== Segment start ==
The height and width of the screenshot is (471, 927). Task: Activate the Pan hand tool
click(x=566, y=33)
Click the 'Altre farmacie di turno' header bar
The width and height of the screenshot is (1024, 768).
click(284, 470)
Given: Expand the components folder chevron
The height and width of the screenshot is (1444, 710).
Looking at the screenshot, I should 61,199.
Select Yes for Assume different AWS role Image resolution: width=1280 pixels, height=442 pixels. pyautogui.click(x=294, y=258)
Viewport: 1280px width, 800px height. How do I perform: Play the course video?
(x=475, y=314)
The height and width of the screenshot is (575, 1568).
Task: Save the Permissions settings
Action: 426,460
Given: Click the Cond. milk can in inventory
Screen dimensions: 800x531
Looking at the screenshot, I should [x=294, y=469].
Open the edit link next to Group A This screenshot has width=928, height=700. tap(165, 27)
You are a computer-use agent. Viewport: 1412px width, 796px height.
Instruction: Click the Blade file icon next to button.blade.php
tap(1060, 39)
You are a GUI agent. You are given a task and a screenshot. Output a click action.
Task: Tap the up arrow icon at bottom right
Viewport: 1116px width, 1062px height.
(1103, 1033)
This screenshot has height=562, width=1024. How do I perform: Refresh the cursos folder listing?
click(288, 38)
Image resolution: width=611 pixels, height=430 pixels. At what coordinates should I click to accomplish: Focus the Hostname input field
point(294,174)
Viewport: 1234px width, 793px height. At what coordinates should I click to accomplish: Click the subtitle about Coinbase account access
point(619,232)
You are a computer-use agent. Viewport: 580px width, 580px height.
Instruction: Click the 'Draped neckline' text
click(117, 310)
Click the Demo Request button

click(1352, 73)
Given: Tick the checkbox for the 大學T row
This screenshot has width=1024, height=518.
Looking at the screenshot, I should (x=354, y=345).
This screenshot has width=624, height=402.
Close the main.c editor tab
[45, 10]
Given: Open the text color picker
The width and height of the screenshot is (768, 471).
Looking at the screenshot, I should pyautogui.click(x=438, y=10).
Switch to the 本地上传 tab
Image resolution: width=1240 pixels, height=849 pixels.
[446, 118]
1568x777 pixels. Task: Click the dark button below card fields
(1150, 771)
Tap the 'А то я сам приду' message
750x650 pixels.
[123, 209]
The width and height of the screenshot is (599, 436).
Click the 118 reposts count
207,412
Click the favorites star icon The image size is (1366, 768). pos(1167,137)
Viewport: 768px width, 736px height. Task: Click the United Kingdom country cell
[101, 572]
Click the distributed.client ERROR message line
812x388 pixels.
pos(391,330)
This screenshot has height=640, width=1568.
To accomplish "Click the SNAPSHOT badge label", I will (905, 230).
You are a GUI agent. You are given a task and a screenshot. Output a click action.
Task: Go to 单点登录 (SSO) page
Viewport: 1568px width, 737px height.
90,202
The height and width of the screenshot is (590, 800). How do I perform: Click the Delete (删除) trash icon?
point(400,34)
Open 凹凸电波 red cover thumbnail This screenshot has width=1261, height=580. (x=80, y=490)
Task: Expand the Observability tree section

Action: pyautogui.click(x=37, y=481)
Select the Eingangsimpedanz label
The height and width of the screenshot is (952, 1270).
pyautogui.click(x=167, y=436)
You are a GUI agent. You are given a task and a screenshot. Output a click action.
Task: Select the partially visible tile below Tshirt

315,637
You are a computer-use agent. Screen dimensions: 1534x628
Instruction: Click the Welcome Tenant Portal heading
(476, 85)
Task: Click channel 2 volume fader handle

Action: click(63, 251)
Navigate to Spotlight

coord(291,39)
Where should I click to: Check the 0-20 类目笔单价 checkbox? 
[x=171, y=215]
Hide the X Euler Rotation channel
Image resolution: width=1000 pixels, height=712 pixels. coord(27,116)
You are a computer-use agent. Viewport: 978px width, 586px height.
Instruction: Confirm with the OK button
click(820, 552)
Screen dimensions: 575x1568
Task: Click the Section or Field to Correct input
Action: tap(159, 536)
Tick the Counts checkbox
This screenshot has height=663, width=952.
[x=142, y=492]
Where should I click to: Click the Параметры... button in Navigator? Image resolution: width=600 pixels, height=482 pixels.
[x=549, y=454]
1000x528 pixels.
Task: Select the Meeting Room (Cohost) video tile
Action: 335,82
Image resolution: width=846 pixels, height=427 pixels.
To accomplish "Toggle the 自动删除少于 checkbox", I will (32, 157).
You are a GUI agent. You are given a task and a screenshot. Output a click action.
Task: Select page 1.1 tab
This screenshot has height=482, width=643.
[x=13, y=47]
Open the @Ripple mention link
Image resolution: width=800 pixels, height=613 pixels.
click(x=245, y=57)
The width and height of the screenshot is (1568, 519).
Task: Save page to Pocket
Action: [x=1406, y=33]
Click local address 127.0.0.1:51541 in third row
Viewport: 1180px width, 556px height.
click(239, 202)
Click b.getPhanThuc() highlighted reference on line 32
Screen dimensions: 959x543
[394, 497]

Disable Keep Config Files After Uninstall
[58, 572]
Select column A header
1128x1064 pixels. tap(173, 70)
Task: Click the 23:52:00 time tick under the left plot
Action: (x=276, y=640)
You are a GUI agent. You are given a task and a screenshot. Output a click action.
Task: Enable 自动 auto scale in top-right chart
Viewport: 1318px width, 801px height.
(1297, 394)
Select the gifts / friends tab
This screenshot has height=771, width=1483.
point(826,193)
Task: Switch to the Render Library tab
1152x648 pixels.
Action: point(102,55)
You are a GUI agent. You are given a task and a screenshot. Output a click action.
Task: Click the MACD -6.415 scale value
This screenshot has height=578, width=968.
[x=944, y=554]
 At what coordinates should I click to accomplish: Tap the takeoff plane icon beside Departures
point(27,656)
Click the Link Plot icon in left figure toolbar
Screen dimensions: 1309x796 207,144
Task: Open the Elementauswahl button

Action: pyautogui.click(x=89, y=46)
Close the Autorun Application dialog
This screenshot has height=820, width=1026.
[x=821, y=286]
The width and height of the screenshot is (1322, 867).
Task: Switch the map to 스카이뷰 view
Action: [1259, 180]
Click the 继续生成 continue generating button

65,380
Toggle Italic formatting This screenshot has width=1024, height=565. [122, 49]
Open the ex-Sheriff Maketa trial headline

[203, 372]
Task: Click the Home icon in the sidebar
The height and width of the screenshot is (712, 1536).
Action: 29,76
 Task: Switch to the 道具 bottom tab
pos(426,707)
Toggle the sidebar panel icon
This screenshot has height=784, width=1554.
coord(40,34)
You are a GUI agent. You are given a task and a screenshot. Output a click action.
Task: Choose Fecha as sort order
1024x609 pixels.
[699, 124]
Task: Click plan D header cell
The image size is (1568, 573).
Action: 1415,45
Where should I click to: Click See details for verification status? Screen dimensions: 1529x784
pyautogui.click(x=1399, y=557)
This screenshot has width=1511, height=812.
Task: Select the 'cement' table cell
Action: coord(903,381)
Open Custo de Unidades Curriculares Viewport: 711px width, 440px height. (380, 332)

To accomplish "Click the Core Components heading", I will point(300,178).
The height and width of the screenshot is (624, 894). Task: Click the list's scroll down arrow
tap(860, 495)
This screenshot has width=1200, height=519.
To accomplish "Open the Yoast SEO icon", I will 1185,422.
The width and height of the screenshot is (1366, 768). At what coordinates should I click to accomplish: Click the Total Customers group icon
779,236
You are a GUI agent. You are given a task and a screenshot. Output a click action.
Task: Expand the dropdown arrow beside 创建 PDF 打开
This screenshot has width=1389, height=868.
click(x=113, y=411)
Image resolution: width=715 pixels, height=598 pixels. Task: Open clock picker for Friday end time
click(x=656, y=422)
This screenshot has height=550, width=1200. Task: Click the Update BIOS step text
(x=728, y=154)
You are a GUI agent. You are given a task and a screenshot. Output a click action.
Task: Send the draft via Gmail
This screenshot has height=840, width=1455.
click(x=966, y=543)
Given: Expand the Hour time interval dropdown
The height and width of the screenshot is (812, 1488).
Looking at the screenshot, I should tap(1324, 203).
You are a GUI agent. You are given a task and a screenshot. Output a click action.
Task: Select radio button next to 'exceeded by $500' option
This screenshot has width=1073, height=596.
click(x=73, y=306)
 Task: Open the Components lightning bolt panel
== Segment end ==
ASSIGNED TASK
Pick out the lines above containing the word "right", then copy them.

SOLUTION TO THE EXERCISE
Task: Tap the up arrow icon at bottom right
Task: Enable 自动 auto scale in top-right chart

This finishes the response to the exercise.